Data sharing has become of primary importance in many domains such as big-data analytics, economics and medical research, but remains difficult to achieve when the data are sensitive. In fact, sharing personal information requires individuals’ unconditional consent or is often simply forbidden for privacy and security reasons. In this paper, we propose Drynx, a decentralized system for privacy-conscious statistical analysis on distributed datasets. Drynx relies on a set of computing nodes to enable the computation of statistics such as standard deviation or extrema, and the training and evaluation of machine-learning models on sensitive and distributed data. To ensure data confidentiality and the privacy of the data providers, Drynx combines interactive protocols, homomorphic encryption, zero-knowledge proofs of correctness, and differential privacy. It enables an efficient and decentralized verification of the input data and of all the system’s computations thus provides auditability in a strong adversarial model in which no entity has to be individually trusted. Drynx is highly modular, dynamic and parallelizable. Our evaluation shows that it enables the training of a logistic regression model on a dataset (12 features and 600,000 records) distributed among 12 data providers in less than 2 seconds. The computations are distributed among 6 computing nodes, and Drynx enables the verification of the query execution’s correctness in less than 22 seconds.

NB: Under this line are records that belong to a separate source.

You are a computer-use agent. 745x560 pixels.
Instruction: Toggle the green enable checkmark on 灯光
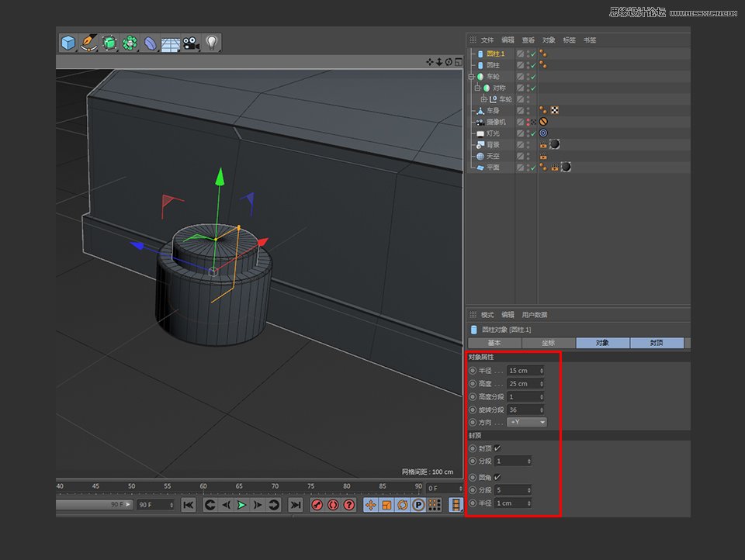(x=534, y=133)
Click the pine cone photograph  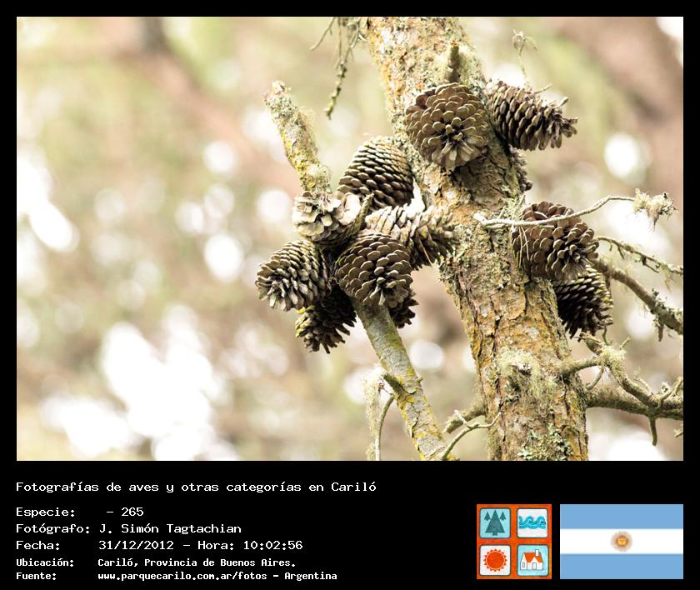350,238
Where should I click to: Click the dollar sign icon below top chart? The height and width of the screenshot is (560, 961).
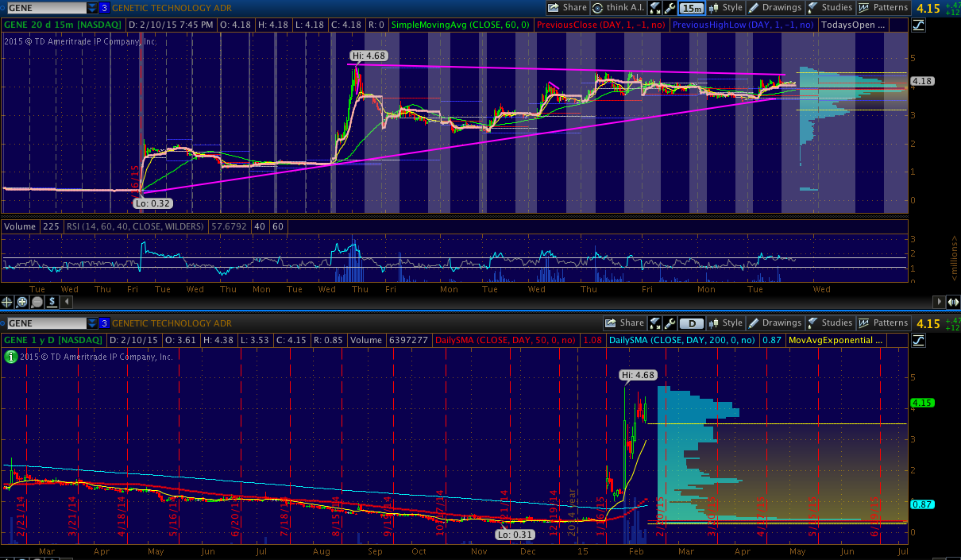[52, 302]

数据共享在大数据分析、经济学和医学研究等许多领域已变得至关重要,但当数据具有敏感性时,实现共享仍然困难。事实上,共享个人信息需要个人的无条件同意,或者出于隐私和安全原因往往被直接禁止。在本文中,我们提出了Drynx,这是一个用于对分布式数据集进行隐私保护统计分析的去中心化系统。Drynx依靠一组计算节点,能够计算标准差或极值等统计量,并在敏感的分布式数据上进行机器学习模型的训练和评估。为了确保数据机密性和数据提供者的隐私,Drynx结合了交互式协议(interactive protocols)、同态加密(homomorphic encryption)、正确性零知识证明(zero-knowledge proofs of correctness)和差分隐私(differential privacy)。它能够高效且去中心化地验证输入数据和系统的所有计算,从而在一个强对抗模型中提供可审计性,在该模型中不需要单独信任任何实体。Drynx具有高度模块化、动态性和可并行化的特点。我们的评估表明,它能够在不到2秒的时间内,在由12个数据提供者分布的数据集(12个特征和600,000条记录)上训练逻辑回归模型。计算分布在6个计算节点上,Drynx能够在不到22秒的时间内验证查询执行的正确性。